Une accroche est donc un moment particulier d’une séquence dont la construction dépendra également de la taille de la séquence. Ainsi, il n’est pas inutile de prévoir plusieurs accroches au sein d’une séquence pour relancer l’intérêt des élèves ou ramener du concret dans un développement qui devenait très abstrait.

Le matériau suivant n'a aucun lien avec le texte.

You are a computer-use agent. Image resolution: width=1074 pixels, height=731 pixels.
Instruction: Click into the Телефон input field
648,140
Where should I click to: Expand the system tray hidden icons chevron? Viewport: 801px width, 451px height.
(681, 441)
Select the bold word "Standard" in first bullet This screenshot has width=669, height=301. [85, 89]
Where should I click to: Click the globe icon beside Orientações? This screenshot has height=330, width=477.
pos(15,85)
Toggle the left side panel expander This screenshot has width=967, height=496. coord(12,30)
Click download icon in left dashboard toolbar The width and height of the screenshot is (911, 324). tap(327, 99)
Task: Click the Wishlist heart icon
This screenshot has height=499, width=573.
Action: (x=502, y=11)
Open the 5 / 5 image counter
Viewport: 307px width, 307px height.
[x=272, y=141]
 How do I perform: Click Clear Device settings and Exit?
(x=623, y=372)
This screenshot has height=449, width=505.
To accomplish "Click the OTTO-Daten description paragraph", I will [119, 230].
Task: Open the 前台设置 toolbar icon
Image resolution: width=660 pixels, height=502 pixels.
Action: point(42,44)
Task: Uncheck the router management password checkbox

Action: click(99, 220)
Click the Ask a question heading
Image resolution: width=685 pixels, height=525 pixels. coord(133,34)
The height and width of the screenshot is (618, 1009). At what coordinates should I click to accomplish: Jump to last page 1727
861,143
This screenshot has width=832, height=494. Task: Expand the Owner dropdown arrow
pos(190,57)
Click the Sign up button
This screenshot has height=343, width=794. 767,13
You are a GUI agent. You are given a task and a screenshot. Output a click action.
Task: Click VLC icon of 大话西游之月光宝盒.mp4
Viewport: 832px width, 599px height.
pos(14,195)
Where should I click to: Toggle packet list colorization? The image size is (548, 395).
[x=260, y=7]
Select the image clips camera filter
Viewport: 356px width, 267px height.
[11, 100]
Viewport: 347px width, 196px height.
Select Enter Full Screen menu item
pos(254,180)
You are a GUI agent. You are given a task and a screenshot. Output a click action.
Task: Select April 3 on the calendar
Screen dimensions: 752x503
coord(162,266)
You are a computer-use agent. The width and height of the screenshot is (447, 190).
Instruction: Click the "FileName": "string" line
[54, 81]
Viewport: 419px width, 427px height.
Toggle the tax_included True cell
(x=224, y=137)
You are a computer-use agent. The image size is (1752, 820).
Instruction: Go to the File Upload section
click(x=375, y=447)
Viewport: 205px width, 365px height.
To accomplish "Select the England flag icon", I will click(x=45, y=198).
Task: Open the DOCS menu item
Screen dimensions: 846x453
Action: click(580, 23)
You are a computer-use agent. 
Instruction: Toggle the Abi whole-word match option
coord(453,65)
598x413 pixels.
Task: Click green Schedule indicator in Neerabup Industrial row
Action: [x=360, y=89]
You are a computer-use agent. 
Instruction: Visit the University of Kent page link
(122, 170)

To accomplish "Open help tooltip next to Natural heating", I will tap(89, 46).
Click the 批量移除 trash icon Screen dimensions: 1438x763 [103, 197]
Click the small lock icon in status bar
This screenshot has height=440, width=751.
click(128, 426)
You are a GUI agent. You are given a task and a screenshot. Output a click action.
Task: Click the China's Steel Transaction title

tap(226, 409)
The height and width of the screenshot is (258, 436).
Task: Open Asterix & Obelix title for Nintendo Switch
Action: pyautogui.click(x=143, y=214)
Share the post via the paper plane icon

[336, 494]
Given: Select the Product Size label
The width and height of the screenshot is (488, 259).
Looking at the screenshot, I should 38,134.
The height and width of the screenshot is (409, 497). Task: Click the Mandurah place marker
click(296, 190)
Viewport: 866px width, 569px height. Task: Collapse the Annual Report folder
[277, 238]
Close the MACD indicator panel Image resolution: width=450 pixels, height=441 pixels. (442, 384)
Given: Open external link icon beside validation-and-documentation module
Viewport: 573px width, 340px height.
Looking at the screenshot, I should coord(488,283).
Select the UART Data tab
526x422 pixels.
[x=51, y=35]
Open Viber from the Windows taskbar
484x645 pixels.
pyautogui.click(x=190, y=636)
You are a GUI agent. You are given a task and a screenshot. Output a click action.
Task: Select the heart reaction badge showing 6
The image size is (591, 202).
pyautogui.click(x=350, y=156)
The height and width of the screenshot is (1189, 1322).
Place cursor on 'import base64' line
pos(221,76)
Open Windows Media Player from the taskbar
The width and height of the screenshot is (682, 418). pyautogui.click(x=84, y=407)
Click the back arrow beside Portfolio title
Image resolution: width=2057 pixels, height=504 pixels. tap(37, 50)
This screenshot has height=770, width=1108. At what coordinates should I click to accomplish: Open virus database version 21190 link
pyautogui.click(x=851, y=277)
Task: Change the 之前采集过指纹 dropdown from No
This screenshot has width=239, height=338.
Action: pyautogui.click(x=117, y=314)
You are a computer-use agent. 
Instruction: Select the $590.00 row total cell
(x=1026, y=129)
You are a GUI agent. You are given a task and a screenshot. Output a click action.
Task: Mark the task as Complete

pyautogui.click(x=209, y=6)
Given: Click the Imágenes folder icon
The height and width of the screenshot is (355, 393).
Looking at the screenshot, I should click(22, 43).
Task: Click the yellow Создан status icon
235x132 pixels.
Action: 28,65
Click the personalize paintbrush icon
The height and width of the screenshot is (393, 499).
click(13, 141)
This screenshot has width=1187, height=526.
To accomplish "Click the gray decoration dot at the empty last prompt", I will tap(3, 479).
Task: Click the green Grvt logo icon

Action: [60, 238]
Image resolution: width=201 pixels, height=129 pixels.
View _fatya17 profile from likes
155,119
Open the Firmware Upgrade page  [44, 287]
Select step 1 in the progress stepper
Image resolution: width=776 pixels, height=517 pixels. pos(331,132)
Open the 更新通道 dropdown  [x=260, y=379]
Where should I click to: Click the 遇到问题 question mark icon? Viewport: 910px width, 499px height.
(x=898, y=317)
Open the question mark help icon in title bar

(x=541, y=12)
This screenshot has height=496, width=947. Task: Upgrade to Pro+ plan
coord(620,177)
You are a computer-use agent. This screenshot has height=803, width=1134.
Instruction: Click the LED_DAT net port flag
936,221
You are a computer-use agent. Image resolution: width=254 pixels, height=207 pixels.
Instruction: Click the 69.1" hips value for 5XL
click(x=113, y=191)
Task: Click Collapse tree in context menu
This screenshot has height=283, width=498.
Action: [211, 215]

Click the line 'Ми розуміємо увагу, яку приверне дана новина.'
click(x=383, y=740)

Premier type d’accroches : L’accroche explicitante

On a tendance à l’oublier, mais il n’est pas interdit de demander sans enrobage aux élèves d’exécuter une tâche jugée pertinente et utile. Le caractère explicitant de l’accroche apparaît en ce que la tâche demandée ne le sera pas de manière gratuite mais servira un processus plus imposant. C’est, par exemple, le moment où l’on va mettre en avant une approche plus formelle de la pratique en cours… On pense aux moments d’explication des rôles lors d’une discussion à visée philosophique (Tozzi) ou les explications du déroulement de la communauté de recherche philosophique (Lipman). Il s’agit d’accroches, c’est-à-dire d’événement qui engagent les élèves et les introduisent à un processus sans que le processus ne s’y réduise. C’est d’ailleurs ce qui différencie ce type d’ateliers du simple débat (qui est le plus souvent discussion). En accrochant le cœur du processus à une phase rituelle de présentation du dispositif, les élèves sont d’autant plus concernés et déjà invités à porter leur attention sur la dimension réflexive et collective qu’offre le dispositif. Ici, l’institutionnalisation des pratiques philosophiques assure une efficacité des gestes des intervenants au lieu de les livrer à une spontanéité parfois chaotique et souvent peu fertile car réduite à l’avis de l’intervenant.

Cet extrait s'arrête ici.